Belki de o zaman anlarsınız “cennet ile cehennemi..” Nefretle sevgiyi.. Acı ile tatlıyı.. yaşamla ölümü kısaca..
*****
BU nedenle olmalı bakın ne diyordu Asaf Halet Çelebi:
Acaba ot gibi yerden mi bittim/ Acaba denizlerde mi şaşırdım/ ve zamanı nasıl unutmaktayım/ Zaman unutulunca mısrı kadim yaşanabiliyor/ kendimi unutunca seni yaşıyorum/ Bu anı yaşamaktır…
Ve bakın ne söyler bir başka şarkı:
“Geçsin günler haftalar/ Aylar mevsimler yıllar/ Zaman sanki bir rüzgâr/ Ve bir su gibi aksın/ Sen gözlerimde bir renk/ Kulaklarımda bir ses/ Ve içimde bir nefes/ olarak kalacaksın.”
*****
BİZ hiç elektronik, elektrik, internet, kompüter çağı insanları olamadık.
Bırakın cebimizde taşıdığımız telefonu, evimizde de yoktu!

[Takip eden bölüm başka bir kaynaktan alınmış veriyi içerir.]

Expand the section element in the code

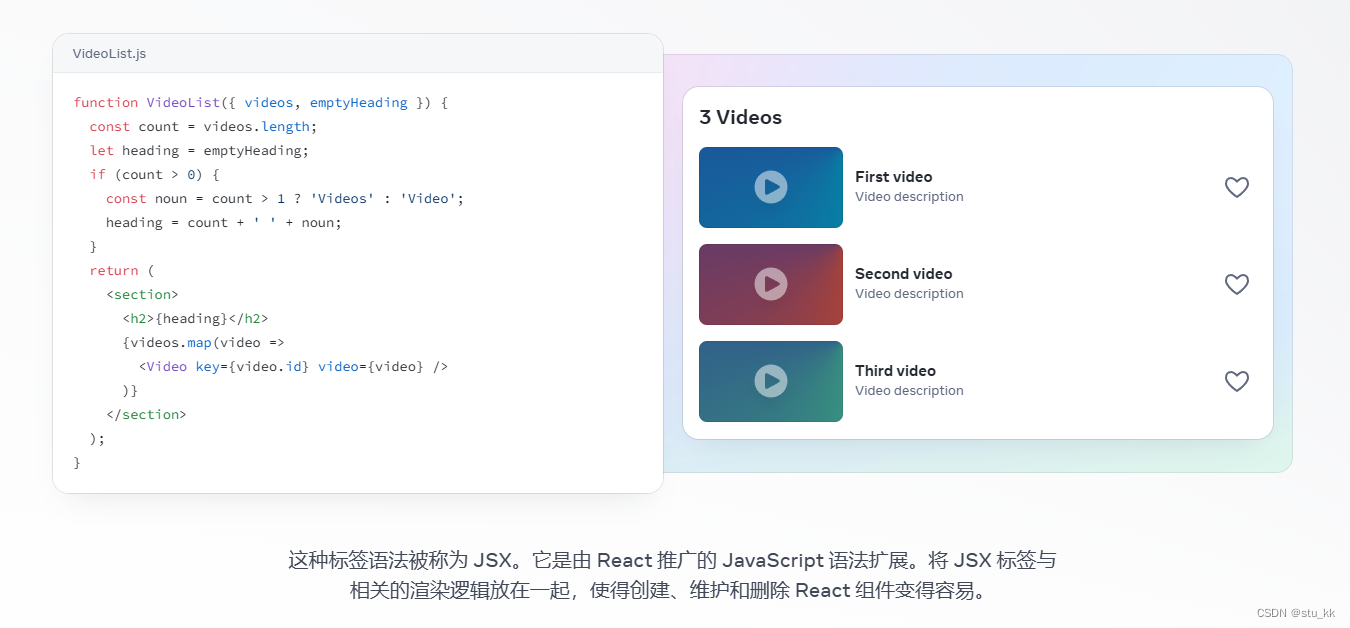pyautogui.click(x=142, y=294)
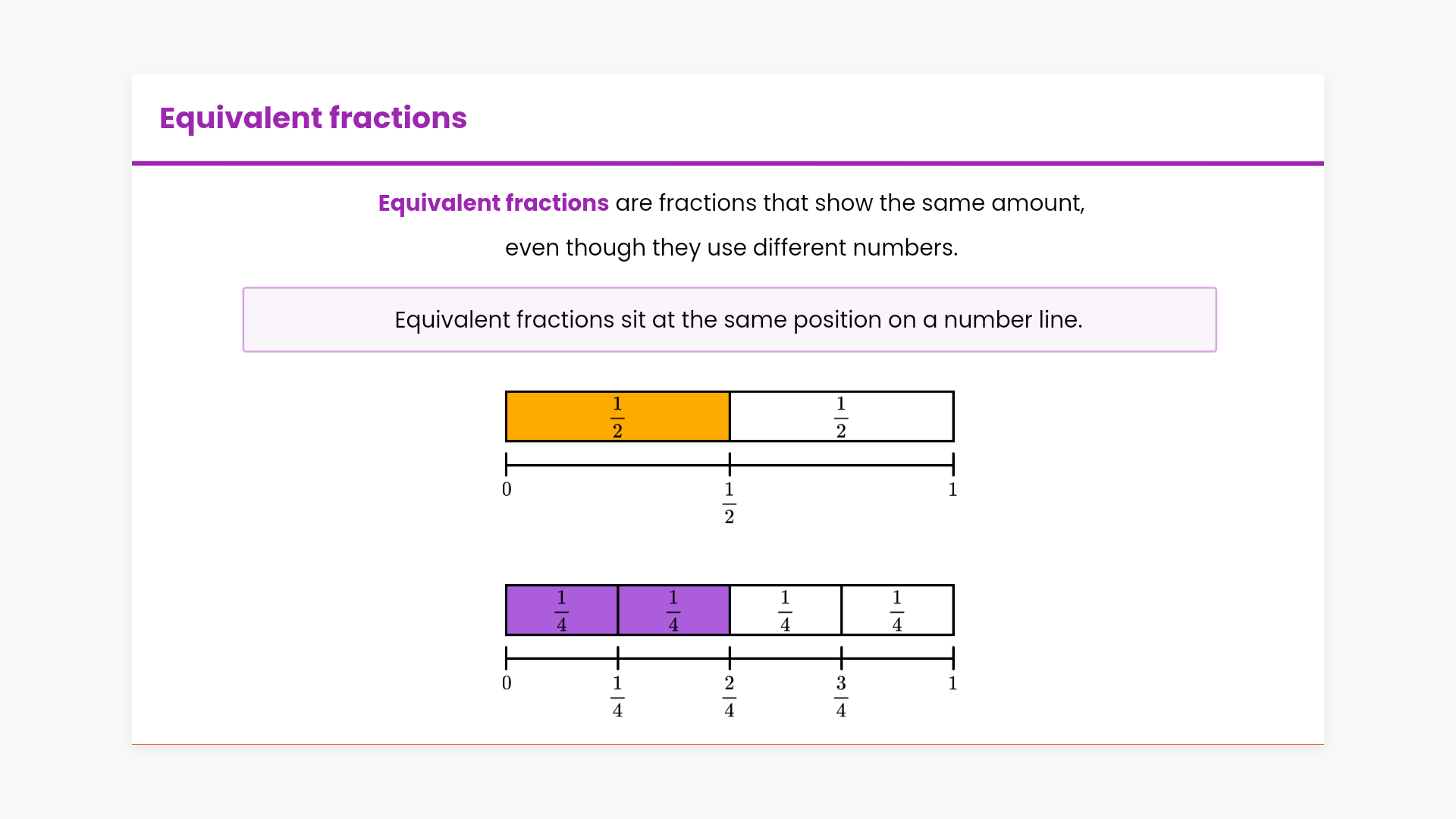Click the bold purple "Equivalent fractions" term
Viewport: 1456px width, 819px height.
(x=493, y=203)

Elektrikle yıllar yıllar sonra tanıştık, öncesinde sisli petrol lambası vardı..
Ama yukarıda da yazdığımca bizim de “mektuplarımız” vardı.
Postacı ne zaman gözükse mahallenin başında, “postacı geldi” diyen sesler yayılırdı dalgalanarak etrafa.. Yürekler heyecanla çarpardı.. “Bana var mı bana da var mı” diye yükselirdi kapı önlerinde bekleşenlerin sesleri..
Postacı büyük bir görev sorumluluğunda ve ciddiyetle elindeki deri çantayı açar mektupları karıştırır ya “var, varrr” derdi yada yok!” Mektubu olanlar koşarlar, almak ne kaparlardı adeta postacının elinden hep de beyaz zarflı mektuplarını..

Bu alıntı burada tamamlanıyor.